| DOCUMENT PASSAGE |
▬▬▬▬▬▬▬▬▬▬

Understanding the termanology regarding latent and patent defects of a property.

A patent defect is one that is easily discovered by any person doing a reasonably thorough inspection of the property. A latent defect is one which is not easily detected by such an inspection and may, in fact, be impossible for an inspector to recognise.

Where the property is sold by private treaty, i.e. with the standard Deed of Sale drawn up between a private seller and a private buyer, the purchaser is typically bound by the ‘voetstoots’ (as it stands) clause and will have no claim if either type of defect is found in the home after the deal is concluded.
However, if it can be proven that the seller must have been aware of a latent defect but withheld information on this because it was likely to affect the buyer’s decision, the buyer can later sue the seller for fraud and claim for repairs and the inconvenience caused.

Legal processes of this kind are unpleasant and time-consuming and if possible should be avoided. To be sceptical about the seller's statements and inspect the property as thoroughly as possible in search for latent defects such as rising damp, rotten floorboards, leaking roofs or structural damage.
In the UK, it is the common practice to appoint a building inspector on every sale, known as a Surveyor. However, in South Africa this is generally done only on higher priced properties and even then not on all of them.

This, however, is the only way to get a 100% accurate report and the use of such inspectors is likely to catch on more and more in South Africa. These inspectors have the equipment and expertise to detect latent defects such as rusted concrete reinforcing, wood rot or damp not visible at the time of the inspection.
He says some people believe that the electrical, plumbing, wood borer and electric fence certification, now required by most South African municipal councils before a sale can take place, give adequate assurance that the home has no defects. This is not so and there may be defects not covered by these certification processes, and in many cases the seller himself is not aware of these faults and cannot later be held liable for them.

▬▬▬▬▬▬▬▬▬▬

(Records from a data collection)
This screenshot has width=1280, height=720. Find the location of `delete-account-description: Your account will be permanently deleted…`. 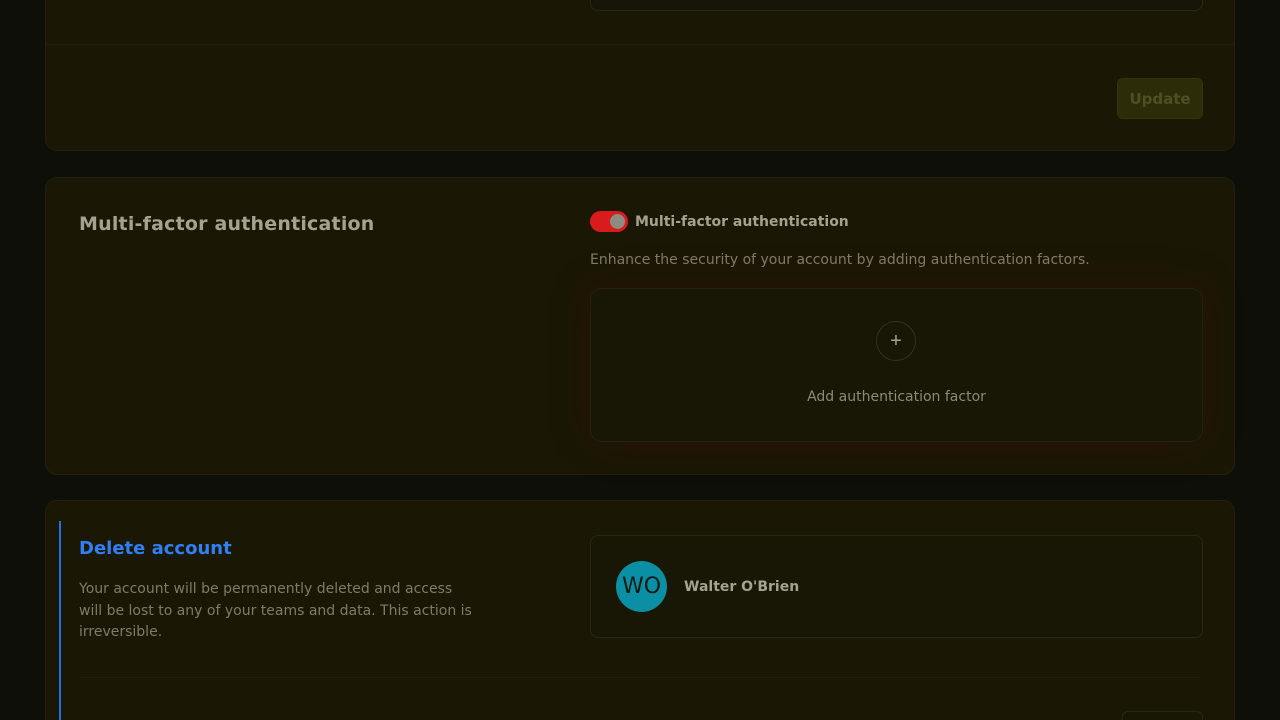

delete-account-description: Your account will be permanently deleted… is located at coordinates (276, 610).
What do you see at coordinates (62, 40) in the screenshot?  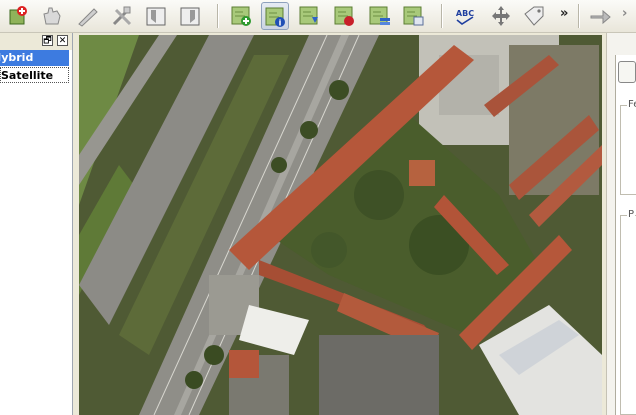 I see `close-icon: ✕` at bounding box center [62, 40].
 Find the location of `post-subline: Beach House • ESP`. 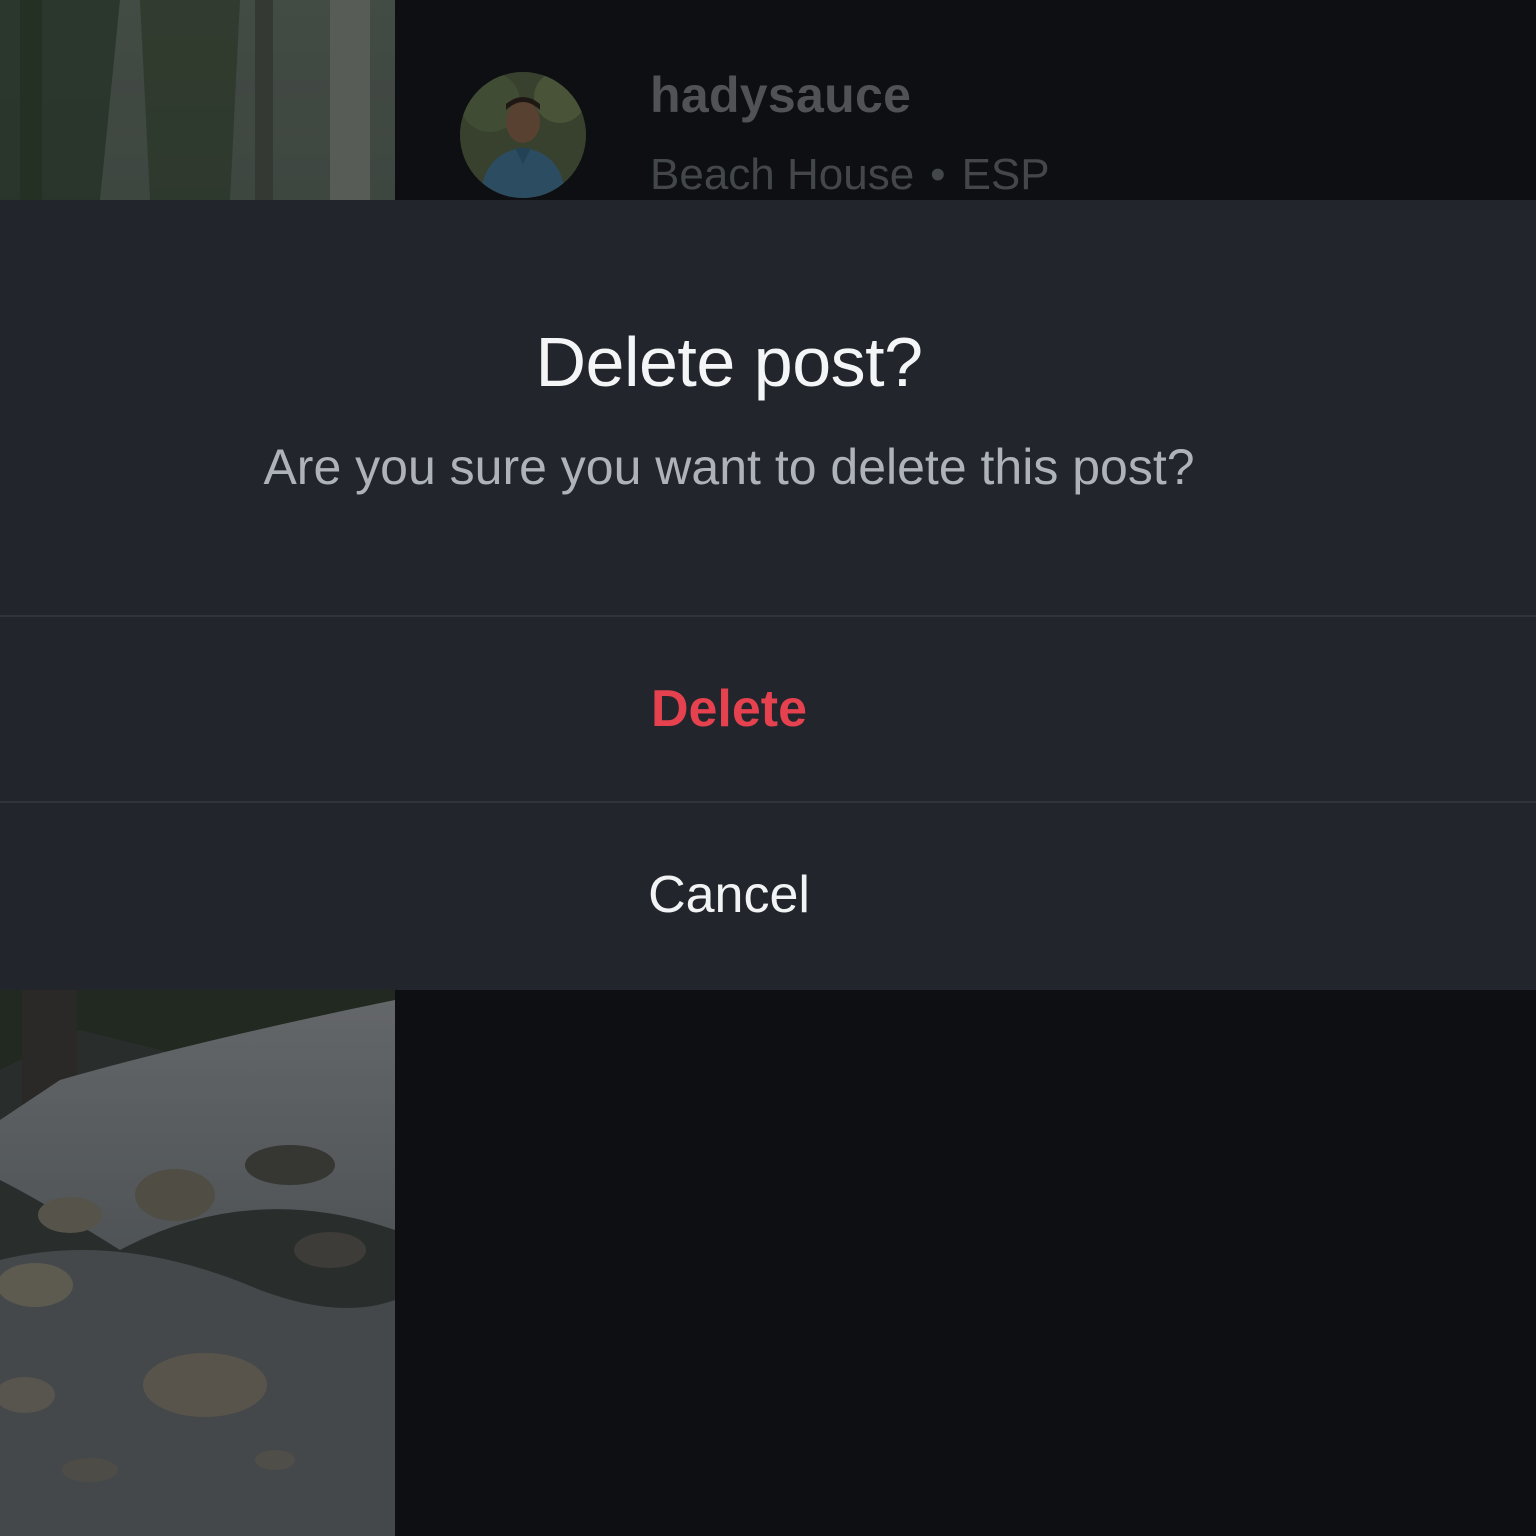

post-subline: Beach House • ESP is located at coordinates (850, 175).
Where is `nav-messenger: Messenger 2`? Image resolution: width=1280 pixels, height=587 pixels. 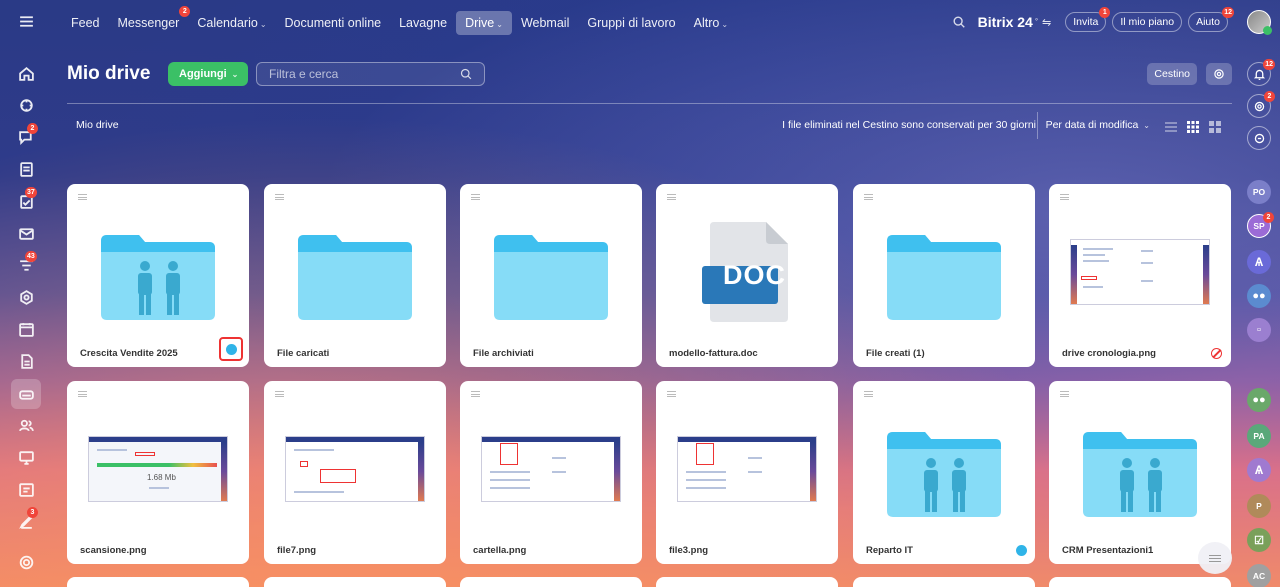 nav-messenger: Messenger 2 is located at coordinates (150, 20).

▬▬▬▬▬▬▬▬▬▬

| REQUIRED WORK |
Transcribe the portion of the passage on latent and patent property defects between "A patent defect" and "inspector to recognise.", inclusive.

| YOUR SOLUTION |
A patent defect is one that is easily discovered by any person doing a reasonably thorough inspection of the property. A latent defect is one which is not easily detected by such an inspection and may, in fact, be impossible for an inspector to recognise.